Major speedups in tmux and sqlite (less than half of the time), redis and postgresql were about 25% faster while the rest are basically the same.

Diff Detail

Repository: rC Clang

Event Timeline

mikhail.ramalho created this revision.Jun 25 2018, 1:27 PM

Herald added subscribers: a.sidorin, szepet, xazax.hun. · View Herald TranscriptJun 25 2018, 1:27 PM

mikhail.ramalho added a parent revision: D48561: [Analyzer] Moved RangeConstraintManager to header. NFC..Jun 25 2018, 1:27 PM

Ok, it looks like naively just dropping all the constraints at Z3 is not the most efficient way.

I have a question about this approach though.

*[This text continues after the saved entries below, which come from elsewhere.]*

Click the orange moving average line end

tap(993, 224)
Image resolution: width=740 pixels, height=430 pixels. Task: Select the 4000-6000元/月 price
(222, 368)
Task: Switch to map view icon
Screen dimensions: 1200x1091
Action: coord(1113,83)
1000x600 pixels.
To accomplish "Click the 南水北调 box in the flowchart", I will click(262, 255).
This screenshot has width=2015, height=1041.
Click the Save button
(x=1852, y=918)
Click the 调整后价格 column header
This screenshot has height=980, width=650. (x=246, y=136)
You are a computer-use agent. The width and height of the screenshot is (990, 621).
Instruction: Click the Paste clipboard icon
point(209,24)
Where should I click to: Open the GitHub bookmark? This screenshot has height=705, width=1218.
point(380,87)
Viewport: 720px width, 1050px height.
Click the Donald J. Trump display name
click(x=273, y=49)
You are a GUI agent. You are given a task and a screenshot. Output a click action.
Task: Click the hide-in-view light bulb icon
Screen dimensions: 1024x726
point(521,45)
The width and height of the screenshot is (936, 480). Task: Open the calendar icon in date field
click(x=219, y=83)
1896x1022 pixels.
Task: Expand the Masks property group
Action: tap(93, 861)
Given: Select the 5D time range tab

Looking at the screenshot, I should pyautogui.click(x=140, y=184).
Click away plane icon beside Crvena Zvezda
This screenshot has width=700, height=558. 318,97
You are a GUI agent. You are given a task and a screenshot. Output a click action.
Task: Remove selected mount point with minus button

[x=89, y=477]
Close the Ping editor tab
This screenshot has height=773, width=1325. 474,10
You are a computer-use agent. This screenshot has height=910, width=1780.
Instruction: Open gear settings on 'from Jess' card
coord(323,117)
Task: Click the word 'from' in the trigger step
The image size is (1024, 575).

Right now this approach is intersecting the ranges associated with symbols and symbolic expressions between the new and the old state.
I have the feeling, however, this is redundant work. This is exactly what the analyzer is doing during the analysis, and the information should be already there in the exploded graph.

The original refutation patch used a logic that it added the ranges of a symbolic expression exactly once, where the analyzer has the most information about that expression (when the particular symbol is became dead or it is in the last node).
Using that approach we do not need to compare ranges or intersect them, for this reason, I did find that solution simpler.

So one approach is to merge everything the other is to just pick the right ranges from the right places.

Is there any particular reason that you follow a different path? If yes, I would love to see that documented, to make sure nobody will introdue an optimization that does not work in the future.

The original refutation patch used a logic that it added the ranges of a symbolic expression exactly once, where the analyzer has the most information about that expression

I did not like that approach as it creates tight coupling between the visitor and the analyzer internals which are not normally exposed.
I'm not sure it was correct, as after switching away from that we have noticed that some bugs have disappeared (though IIRC we do not fully understand why).
I think the current approach is actually much cleaner.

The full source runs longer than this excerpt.